De prime abord, vous vous êtes livré sur votre lieu de travail et pendant votre temps de travail à une activité qui n'a rien à voir avec les missions qui vous sont confiées en votre qualité d'équipier de collecte ; cette situation ayant engendrée au surplus un accident de travail de l'intérimaire qui était affecté à votre équipe.

En agissant ainsi, vous n'avez pas respecté vos obligations professionnelles en matière de sécurité et vos agissements dangereux ont porté atteintes à la santé et la sécurité de cet intérimaire.

En outre, vous avez non seulement mis en jeu votre responsabilité mais également la nôtre, en notre qualité d'employeur et d'entreprise utilisatrice.

Enfin, vos agissements portent préjudice à l'image de l'entreprise.

Dans cette situation, nous considérons que vous avez manqué gravement à vos obligations professionnelles et notamment aux règles rappelées dans le règlement intérieur de l'entreprise notamment par les dispositions de l'article 6 intitulé " Loyauté dans l'exécution des contrats de travail et ci l'égard de l'entreprise".
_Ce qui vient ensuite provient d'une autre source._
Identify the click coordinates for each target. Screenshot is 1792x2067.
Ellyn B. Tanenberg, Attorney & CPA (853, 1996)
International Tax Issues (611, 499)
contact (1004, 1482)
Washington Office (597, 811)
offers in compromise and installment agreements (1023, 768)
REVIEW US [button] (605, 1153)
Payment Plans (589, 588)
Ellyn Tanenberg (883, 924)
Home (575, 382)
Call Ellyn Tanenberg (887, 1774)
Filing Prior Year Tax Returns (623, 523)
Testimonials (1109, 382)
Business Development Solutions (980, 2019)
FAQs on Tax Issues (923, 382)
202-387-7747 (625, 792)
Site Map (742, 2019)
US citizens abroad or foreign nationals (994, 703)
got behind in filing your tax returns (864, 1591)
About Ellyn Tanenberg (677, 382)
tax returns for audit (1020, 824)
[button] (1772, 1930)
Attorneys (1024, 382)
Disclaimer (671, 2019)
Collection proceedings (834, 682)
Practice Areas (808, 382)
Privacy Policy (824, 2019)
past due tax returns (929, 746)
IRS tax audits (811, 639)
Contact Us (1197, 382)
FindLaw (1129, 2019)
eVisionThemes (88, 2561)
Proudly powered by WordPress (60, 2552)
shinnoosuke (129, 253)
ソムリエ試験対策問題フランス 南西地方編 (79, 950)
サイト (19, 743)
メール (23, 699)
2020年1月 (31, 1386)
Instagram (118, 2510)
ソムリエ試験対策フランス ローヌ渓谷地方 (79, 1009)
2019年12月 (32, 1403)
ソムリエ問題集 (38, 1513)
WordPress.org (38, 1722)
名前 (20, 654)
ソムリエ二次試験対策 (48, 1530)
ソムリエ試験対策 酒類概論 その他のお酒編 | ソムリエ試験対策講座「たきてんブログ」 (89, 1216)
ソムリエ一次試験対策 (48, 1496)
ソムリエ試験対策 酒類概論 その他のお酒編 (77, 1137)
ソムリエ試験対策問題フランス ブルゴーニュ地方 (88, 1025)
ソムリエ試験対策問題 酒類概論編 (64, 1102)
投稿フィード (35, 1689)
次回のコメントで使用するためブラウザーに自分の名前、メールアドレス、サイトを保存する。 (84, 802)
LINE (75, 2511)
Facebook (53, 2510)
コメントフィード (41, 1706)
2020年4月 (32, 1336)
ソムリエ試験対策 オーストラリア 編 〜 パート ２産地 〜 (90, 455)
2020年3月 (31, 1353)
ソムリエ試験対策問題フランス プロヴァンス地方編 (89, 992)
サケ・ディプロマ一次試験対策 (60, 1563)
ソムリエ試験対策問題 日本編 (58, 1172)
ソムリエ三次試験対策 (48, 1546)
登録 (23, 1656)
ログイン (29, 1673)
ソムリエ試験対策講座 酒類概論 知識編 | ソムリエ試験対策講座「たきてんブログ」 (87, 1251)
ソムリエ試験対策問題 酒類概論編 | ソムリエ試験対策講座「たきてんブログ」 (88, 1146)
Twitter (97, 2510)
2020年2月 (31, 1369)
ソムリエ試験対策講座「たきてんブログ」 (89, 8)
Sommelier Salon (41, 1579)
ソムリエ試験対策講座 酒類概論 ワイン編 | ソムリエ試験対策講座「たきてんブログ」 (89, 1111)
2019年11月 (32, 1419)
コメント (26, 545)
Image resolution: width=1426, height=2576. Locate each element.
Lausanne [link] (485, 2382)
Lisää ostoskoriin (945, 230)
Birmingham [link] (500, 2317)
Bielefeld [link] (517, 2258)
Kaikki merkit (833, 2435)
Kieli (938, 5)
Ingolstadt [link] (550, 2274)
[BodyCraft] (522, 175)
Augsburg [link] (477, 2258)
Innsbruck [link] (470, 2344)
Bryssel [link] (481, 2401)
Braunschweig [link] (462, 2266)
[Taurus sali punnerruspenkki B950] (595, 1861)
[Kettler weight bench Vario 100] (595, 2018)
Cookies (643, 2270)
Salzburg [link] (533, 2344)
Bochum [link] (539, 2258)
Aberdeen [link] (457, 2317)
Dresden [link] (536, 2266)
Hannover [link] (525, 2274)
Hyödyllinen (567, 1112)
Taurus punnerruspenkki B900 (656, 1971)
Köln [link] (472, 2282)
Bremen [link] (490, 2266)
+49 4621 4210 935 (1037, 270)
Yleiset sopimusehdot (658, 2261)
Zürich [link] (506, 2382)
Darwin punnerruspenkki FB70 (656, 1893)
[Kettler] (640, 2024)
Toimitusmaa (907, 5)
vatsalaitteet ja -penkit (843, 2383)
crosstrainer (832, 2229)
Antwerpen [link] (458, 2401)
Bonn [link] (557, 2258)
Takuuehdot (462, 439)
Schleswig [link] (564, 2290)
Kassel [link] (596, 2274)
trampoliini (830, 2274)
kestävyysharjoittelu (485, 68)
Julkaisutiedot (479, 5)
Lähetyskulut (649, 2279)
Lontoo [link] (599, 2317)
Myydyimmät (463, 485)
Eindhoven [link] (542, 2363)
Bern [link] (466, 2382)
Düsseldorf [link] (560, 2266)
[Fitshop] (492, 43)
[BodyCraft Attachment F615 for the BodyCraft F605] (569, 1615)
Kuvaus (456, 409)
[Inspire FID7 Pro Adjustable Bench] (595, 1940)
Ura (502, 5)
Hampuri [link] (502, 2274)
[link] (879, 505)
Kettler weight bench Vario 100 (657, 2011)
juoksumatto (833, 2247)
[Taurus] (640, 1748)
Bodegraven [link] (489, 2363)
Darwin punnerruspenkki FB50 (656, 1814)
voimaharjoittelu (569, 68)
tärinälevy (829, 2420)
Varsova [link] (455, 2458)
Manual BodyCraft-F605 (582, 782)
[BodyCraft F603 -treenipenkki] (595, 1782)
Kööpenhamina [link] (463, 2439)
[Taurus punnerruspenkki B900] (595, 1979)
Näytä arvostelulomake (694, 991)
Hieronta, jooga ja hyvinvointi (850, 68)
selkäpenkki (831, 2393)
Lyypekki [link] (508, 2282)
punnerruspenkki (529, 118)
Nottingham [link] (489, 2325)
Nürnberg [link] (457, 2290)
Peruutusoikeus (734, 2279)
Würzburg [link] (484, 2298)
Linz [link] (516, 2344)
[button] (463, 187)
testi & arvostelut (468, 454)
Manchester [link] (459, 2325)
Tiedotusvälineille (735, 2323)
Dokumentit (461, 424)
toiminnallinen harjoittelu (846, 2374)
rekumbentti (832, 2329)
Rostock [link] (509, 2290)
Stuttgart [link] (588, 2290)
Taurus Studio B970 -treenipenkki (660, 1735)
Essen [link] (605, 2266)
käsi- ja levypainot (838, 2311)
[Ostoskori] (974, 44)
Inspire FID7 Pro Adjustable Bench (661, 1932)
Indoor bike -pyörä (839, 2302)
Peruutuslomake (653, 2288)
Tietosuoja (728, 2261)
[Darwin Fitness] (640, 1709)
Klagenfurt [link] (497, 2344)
En effet, cet article dispose que " les salariés ne doivent pas par leur faits ni par leurs actions porter atteinte à l'image et à la réputation de l'entreprise " et il est interdit " de porter atteinte à l'intégrité physique et morale des personnes " ou " de se livrer à toute action et attitude contraires à la réglementation ".

Nous considérons que vous avez adopté à l'égard de cet intérimaire une attitude déplacée et irrespectueuse mettant en danger la santé et la sécurité de ce dernier, desquelles découlent un accident du travail pouvant engager notre responsabilité et nuisant à l'image de notre entreprise. Ce qui n'est pas acceptable.

Les éléments recueillis lors de l'entretien ne nous ont pas permis de modifier notre appréciation des faits mais au contraire ont démontré que vous n'aviez pas pris conscience de la gravité de vos agissements.